Adularia is a common accessory mineral accompanying Au-Ag mineralization in epithermal, low sulfidation deposits, and many studies have estimated the timing of precious mineral deposition by dating adularia with the ⁴⁰Ar/³⁹Ar method. Coarse, hydrothermal adularia is nominally a monoclinic, K-rich feldspar of intermediate order (essentially an orthoclase), but it can have structural states varying from maximum microcline to high sanidine. Coarse adularia of some epithermal Au-Ag deposits is associated with crystal habits and textures typical of near-surface geothermal systems (e.g., J. Saunders, 1990). ⁴⁰Ar/³⁹Ar ages of such adularia would be expected to be the age of adularia growth, assuming the nominal ⁴⁰Ar diffusion characteristics for adularia are comparable to those of typical feldspars.

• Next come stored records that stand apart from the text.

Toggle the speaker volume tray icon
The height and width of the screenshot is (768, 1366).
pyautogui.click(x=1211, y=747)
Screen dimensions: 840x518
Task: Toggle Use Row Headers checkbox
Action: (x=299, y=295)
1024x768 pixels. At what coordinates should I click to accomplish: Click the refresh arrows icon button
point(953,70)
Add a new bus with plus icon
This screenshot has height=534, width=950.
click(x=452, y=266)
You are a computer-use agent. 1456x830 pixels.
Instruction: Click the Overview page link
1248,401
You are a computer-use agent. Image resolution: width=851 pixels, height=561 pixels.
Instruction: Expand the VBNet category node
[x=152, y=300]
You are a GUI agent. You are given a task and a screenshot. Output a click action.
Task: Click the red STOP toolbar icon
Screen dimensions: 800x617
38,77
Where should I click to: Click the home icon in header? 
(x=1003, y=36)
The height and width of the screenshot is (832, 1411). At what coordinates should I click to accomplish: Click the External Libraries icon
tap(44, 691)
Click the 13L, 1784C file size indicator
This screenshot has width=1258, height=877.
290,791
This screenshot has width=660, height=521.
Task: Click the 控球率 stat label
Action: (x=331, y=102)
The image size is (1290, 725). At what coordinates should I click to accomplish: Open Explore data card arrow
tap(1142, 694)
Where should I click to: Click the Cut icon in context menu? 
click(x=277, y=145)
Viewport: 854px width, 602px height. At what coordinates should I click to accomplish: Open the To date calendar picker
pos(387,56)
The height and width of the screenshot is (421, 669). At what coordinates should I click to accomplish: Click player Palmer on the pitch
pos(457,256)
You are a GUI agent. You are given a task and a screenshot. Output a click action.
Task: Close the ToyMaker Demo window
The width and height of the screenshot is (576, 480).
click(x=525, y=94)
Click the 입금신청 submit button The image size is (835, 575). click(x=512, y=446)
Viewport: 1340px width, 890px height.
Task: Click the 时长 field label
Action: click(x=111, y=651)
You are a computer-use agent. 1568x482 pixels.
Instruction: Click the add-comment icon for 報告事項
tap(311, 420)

Coarse adularia from the northern Great Basin of Nevada (D. Unger, M.S. thesis, 2008) and the Silver City district of southwestern Idaho (C. Aseto, M.S. thesis, 2012) were dated by the ⁴⁰Ar/³⁹Ar method with laser fusion and incremental heating of single crystals in the ANIMAL facility. The adularia ages determined are consistent with the hypothesis that the epithermal mineralization is contemporaneous with the early initiation and subsequent migration of the Yellowstone hotspot volcanism (e.g., Brueseke et al., 2007). In detail, the adularia crystals were generally clear to milky white, 1-4 mm in their longest dimension, and deposited in colloform layers and masses bounded by quartz or crystallized as cavity-filling, euhedral rhombic crystals. The age measurements are generally consistent with crystals that contain little inherited ⁴⁰Ar and that constitute closed systems, with resulting precision (standard deviation) that is commonly within 0.2% of the measured age. However, the variability of single crystal adularia ages of a given deposit is commonly much greater. The observed variations in age are considered to result from differences in the physical grain size and structural state of single crystals and correlated variations in diffusion characteristics, together with the protracted heat flow of attendant regional volcanism and extension from 16.5-15.0 Ma. This hypothesis can be tested in this and similar settings by future studies that collect structural data and ages for single feldspar crystals.